Стиль[99] корреспонденции, конечно, уже далеко уходит от эпистолярного этикета московского периода: нет челобитья и постоянного тыканья[100], нет холопов. Исчезает сам архаический термин «грамотки» для писем. Часто употребляющиеся раб, и нередко, параллельно с ним, слуга, выражают учтивость, но не самоуничижение[101]. Язык писем часто выдает обиходно-разговорные интонации, фиксируя функцию подобного рода текстов – диалог с адресатом: «Я так вам пишу, будто я с вами говорю»[102]. «Далие же да вам дарогая ныне распространятся времени не имею, затем что мы выступили апять в свои марш со всею нашею армиею», я «от всей истинности внутренней моей желаю тебе, дорогой моей, добраго здравия без печали» (№ 7, 62), боец за счастье трудового народа полка имени Августа Бебеля… но виноват, увлекся.

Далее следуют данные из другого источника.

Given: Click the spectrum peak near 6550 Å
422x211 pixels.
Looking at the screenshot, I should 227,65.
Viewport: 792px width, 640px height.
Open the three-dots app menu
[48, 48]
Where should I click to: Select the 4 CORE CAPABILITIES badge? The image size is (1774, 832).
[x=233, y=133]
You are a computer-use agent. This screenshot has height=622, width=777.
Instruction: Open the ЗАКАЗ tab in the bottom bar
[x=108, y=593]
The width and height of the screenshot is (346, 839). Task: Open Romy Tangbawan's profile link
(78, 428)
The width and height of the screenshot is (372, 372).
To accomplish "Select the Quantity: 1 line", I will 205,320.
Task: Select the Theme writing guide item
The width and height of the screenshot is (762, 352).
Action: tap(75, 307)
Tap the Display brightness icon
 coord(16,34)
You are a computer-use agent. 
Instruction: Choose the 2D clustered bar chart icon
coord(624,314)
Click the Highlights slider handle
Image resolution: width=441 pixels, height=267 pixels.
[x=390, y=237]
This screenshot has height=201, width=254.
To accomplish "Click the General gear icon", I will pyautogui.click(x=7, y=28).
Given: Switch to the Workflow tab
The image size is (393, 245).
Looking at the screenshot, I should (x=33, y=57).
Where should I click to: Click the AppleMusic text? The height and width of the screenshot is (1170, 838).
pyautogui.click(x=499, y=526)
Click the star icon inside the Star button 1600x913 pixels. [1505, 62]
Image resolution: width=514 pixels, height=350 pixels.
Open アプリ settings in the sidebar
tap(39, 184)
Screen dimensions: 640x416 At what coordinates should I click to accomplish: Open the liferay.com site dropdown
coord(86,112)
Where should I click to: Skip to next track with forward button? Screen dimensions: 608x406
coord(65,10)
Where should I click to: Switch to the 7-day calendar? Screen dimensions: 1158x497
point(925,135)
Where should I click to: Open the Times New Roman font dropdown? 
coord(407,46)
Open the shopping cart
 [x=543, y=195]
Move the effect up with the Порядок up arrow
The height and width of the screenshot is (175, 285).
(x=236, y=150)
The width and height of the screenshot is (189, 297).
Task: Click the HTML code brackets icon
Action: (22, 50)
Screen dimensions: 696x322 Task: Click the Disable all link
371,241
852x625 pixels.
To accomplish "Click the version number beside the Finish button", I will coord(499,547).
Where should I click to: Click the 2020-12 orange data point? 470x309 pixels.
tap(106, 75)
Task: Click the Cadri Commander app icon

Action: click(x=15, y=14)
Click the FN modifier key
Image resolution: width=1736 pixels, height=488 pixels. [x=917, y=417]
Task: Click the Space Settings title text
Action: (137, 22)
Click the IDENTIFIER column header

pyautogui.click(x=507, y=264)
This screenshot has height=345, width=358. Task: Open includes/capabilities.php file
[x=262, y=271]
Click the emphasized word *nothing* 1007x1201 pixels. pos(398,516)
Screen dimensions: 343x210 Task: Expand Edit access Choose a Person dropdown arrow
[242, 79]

Диалогичность писем, для нас очевидная, вовсе не является само собой разумеющейся для раннего Нового времени, когда переписка часто имела формальный характер и использовалась для поддержания «взаимства» и «приведения в любовь»[103]. Функция частной переписки как средства социального общения в формате «фамильярных» (familiar), дружеских, сентиментальных писем только утверждается, и середина XVIII в. в России в этом смысле носит переходный характер[104]. В то же время сама эта «дружественность» / «фамильярность» еще не приобретает черты ритуала и клише, каковыми отличается корреспонденция ближе к концу XVIII в.[105] Доверительный и непосредственный уровень общения респондентов, вообще характерный для этой эпохи с ее стилистической неупорядоченностью и отсутствием строгих границ между языками разных социальных групп[106], выдает, в частности, употребление пословиц («гусиные лапки завсегда сладки», «сквозь петлю вино пил», № 9, 30).
Выбор стиля между старожитной наивностью («чтоб скорей увидитца всем небезнадежды, атаперь хотя изаошно навсегда верный твой друк», № 41) и витиеватыми барочными формулами письмовников («в протчем поруча себя в неотменную ко мне вашу милость пребуду пока жив с должным высокопочитанием и совершенною преданностию», № 53) определяется скорее поколенческой разницей, чем разностью адресатов[107]. Оба приведенных выше примера – из писем к ближайшим родственникам. Однако в первом случае автору почти шестьдесят лет, тогда как второй – молодой человек, для которого разговорный «масковский» стиль в переписке неприемлем как архаичный и неполитичный.